Save and exit the cron editor. Cron will automatically pick up the new schedule.

Common Pitfalls

IAM Permissions: One of the most common issues is insufficient IAM permissions. Ensure your IAM user/role has at least s3:PutObject for the target bucket. Always follow the principle of least privilege.
Database Connectivity: Double-check the DB_USER, DB_NAME, and PGPASSWORD in your script. Incorrect credentials or host settings can lead to pg_dump failures.
PATH Issues in Cron: Cron environments often have a minimal PATH. While we’ve called pg_dump and aws directly, if they are not found, you might need to specify their full paths (e.g., /usr/local/bin/pg_dump).
Disk Space: Although the script includes local cleanup, if backups fail or the cleanup process encounters an issue, the /home/user/pg_backups directory can fill up quickly. Monitor your disk space.
Time Zones: Cron schedules operate based on the server’s local time zone. Be mindful of this when setting your backup times, especially for geographically distributed teams or servers.

Conclusion

Automating your PostgreSQL database backups to AWS S3 with a Bash script is a fundamental practice for any robust infrastructure. This tutorial has equipped you with a reliable, efficient, and cost-effective solution to protect your data against unforeseen events. By implementing this strategy, you’re not just backing up data; you’re investing in peace of mind, ensuring business continuity and compliance.
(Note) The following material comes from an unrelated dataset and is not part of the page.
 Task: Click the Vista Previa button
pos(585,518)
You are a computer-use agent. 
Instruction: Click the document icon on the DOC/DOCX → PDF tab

Remember that while setting up the backup is critical, regularly testing your recovery process is equally important. Practice restoring your database from an S3 backup to validate the integrity of your backups and your ability to recover swiftly. Consider further enhancements like client-side encryption, detailed logging, or more sophisticated S3 lifecycle policies for advanced retention management.